I've been raped twice, on two different occasions, only months apart from one another. I was only a sophomore in college when both happened to me.
My first rape stripped me of myself, it stripped me of my feeling of safety, confidence, stability. I didn't know how to cope, I didn't know what to do or who to reach out to.
I tried to handle it on my own, tried to block it out and block out my rapist.
I tried to ignore what had happened, but I couldn't ignore it, especially not when days later I was getting poked by countless needles and instruments and getting countless tests done, just to make sure I would physically be okay.
I kept it hidden from most people for so long, and everyone around me watched me deteriorate. People watched me become secluded and act out in unusual ways in my emotions and behaviors. I didn't know who I was anymore, and I couldn't remember how to function well in social settings and even while alone for months.

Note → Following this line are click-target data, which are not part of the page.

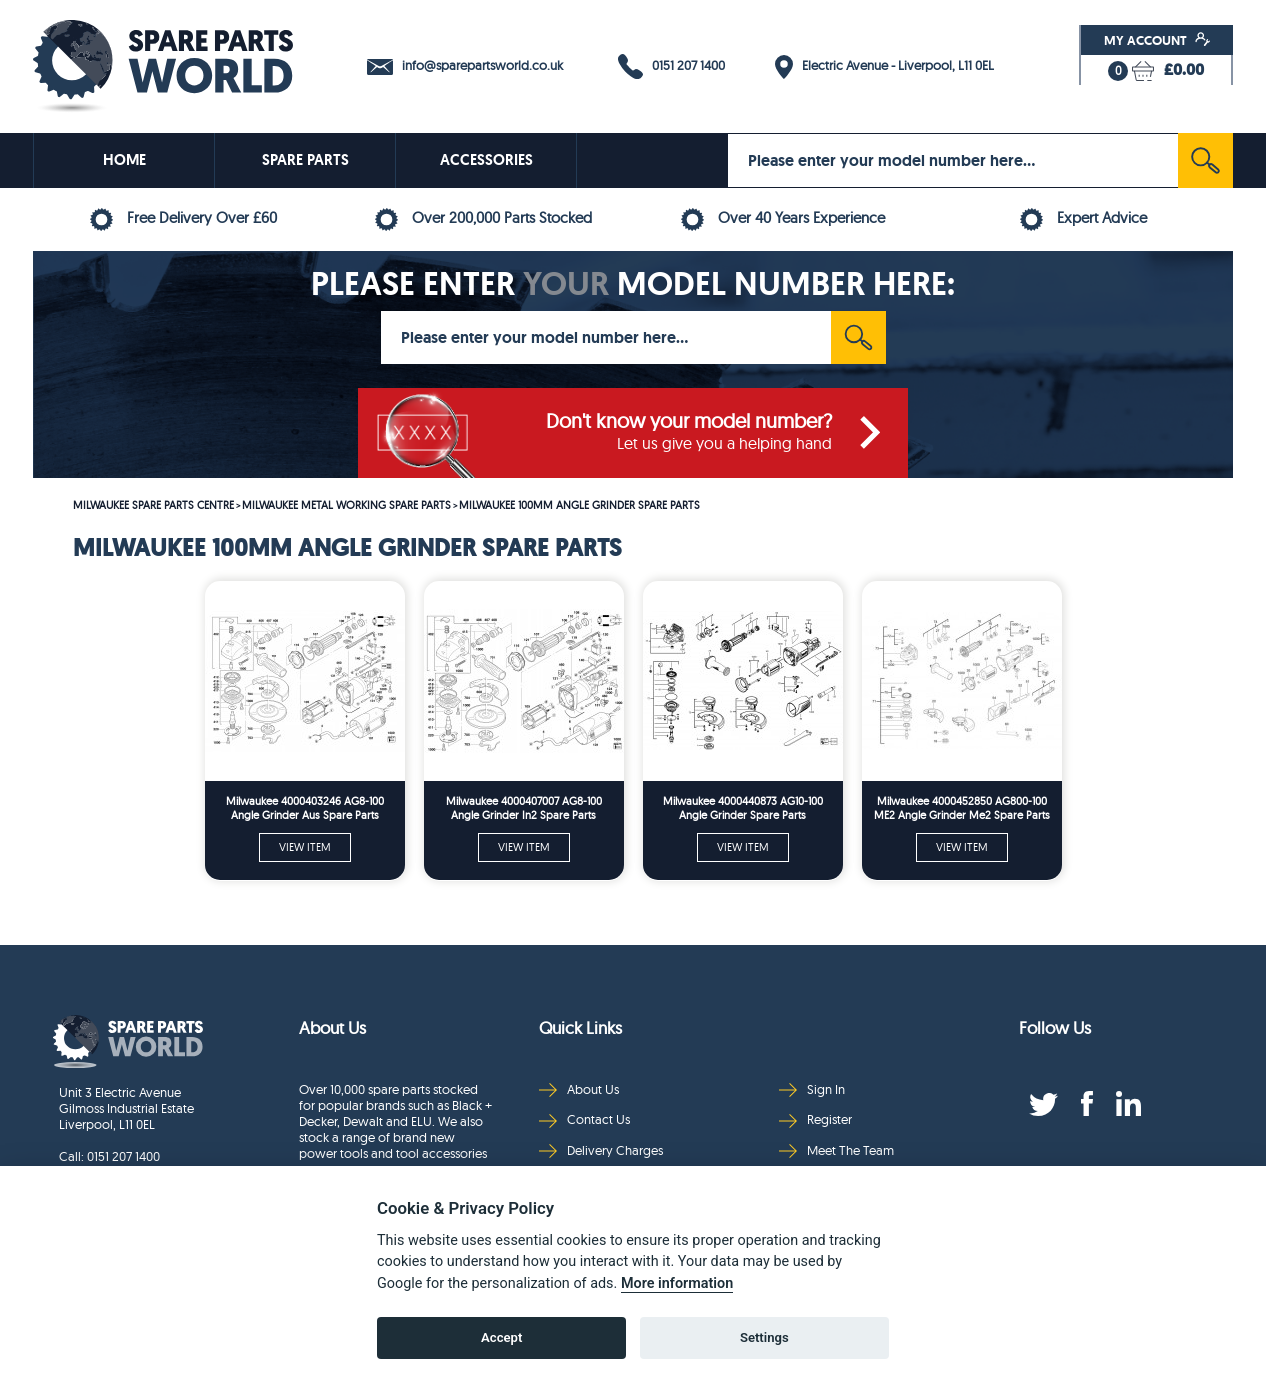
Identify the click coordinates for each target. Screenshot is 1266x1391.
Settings (764, 1337)
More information (677, 1283)
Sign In (812, 1089)
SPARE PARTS (305, 160)
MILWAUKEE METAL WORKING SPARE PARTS (346, 505)
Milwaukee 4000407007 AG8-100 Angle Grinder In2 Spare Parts (524, 808)
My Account (1157, 40)
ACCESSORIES (486, 160)
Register (815, 1119)
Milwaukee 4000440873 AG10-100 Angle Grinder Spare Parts (743, 808)
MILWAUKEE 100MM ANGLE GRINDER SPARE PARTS (579, 505)
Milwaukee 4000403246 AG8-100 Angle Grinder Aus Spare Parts (305, 808)
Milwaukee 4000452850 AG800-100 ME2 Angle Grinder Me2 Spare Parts (962, 808)
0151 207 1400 (671, 66)
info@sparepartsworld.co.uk (465, 66)
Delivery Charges (601, 1150)
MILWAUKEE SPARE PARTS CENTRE (153, 505)
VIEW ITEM (305, 847)
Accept (501, 1337)
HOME (124, 160)
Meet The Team (836, 1150)
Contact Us (584, 1119)
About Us (579, 1089)
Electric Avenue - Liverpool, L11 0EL (884, 67)
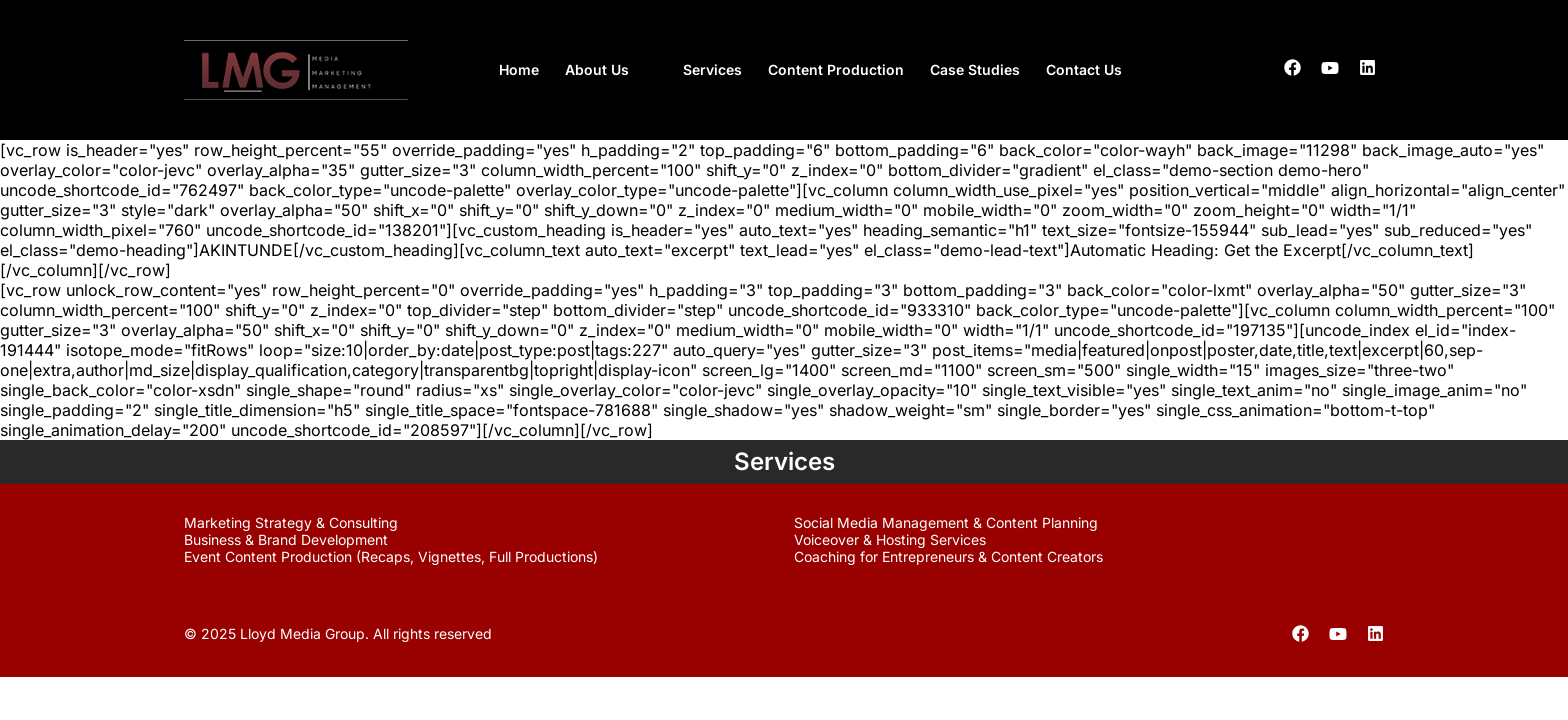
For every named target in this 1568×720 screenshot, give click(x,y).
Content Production (836, 69)
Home (519, 69)
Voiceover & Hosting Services (890, 539)
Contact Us (1084, 69)
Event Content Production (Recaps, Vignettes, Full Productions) (391, 556)
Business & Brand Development (286, 539)
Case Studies (975, 69)
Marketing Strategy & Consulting (291, 522)
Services (712, 69)
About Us (597, 69)
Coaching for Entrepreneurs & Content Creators (948, 556)
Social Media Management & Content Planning (946, 522)
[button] (611, 70)
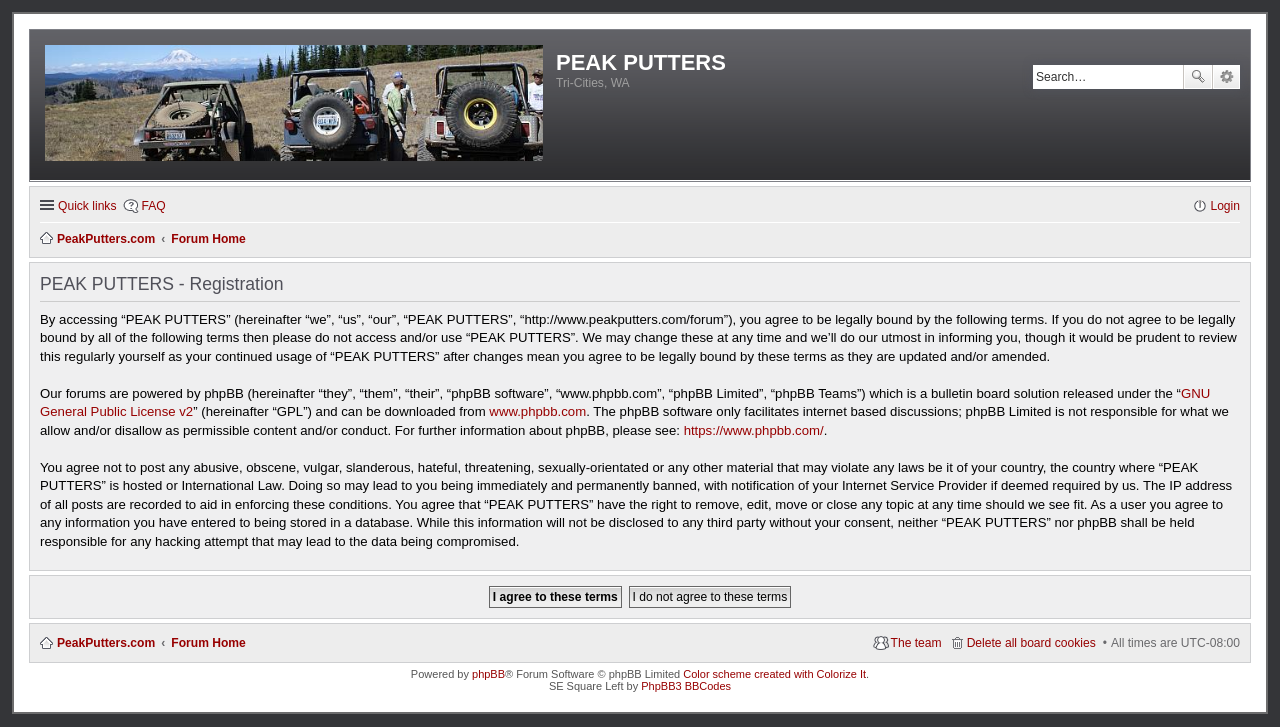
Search (1198, 77)
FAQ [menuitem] (153, 206)
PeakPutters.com (106, 643)
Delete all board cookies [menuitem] (1031, 643)
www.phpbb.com (537, 411)
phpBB (488, 674)
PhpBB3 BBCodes (686, 686)
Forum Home (208, 643)
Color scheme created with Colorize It (774, 674)
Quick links (87, 206)
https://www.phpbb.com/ (754, 430)
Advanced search (1226, 77)
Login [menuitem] (1225, 206)
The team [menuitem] (916, 643)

My second rape just six months later made me feel even worse about myself and my life. I reacted very similarly to my first rape: trying to ignore it and push anything and everything about the event out of my head and out of my life. My emotions and behaviors spiraled out of control, and I felt like nothing could be done to take the pain away.
But I couldn't erase what had happened to me.
My rapists may have taken away my sense of self for quite a long time, may have taken away my ability to feel safe in public and around new people; they may have taken away my ability to sleep without nightmares almost every night, taken away my confidence and self-worth, taken away my naive trust in the world.
But they didn't take away my spirit.
They didn't take away my spirit to overcome my rapes, nor my spirit to become stronger and learn from what had happened to me. They didn't take away my kind, loving, caring spirit towards others and my ability to help others in need.
My rapists, whether they knew it or not, made me stronger.
It made me harden up to the world, to analyze it and situations more and to know when things weren't right. It made me learn to stand up for myself, to stand up for others, too, and not let uncomfortable and ignorant things slip by.
And they didn't take away my voice.
For awhile there, I was too scared to reach out, to tell others what happened to me. I was too scared to be open for fear of people laughing at me and not believing me, for fear of being ridiculed and not helped.
But when I found my voice again, something they could never strip from me, I made sure to make my voice loud.
I opened up to family, friends, and strangers alike about my rapes. I've warned others about things to look out for. I've been open about the negative repercussions my rapes had, in the hopes that someone else who may experience or already have experienced rape can work on these things, too.
I've become a safe place for individuals who have been raped or sexually assaulted to reach out to me, to open up to me when they feel like they can't open up to anyone else.
My voice, something my rapists never could have taken away from me, has been a saving grace for myself and for others. It's helped me learn more about myself and help others who wouldn't know what to do otherwise.
My voice and my spirit, never fully crushed by my rapes, have made me stronger and made others find strength through my words. I never want people to feel like they can't reach out, because I know how that feels. I had to go through my rapes alone and without guidance, but my voice and spirit is what carried me on.
And that's something my rapists could never take away from me.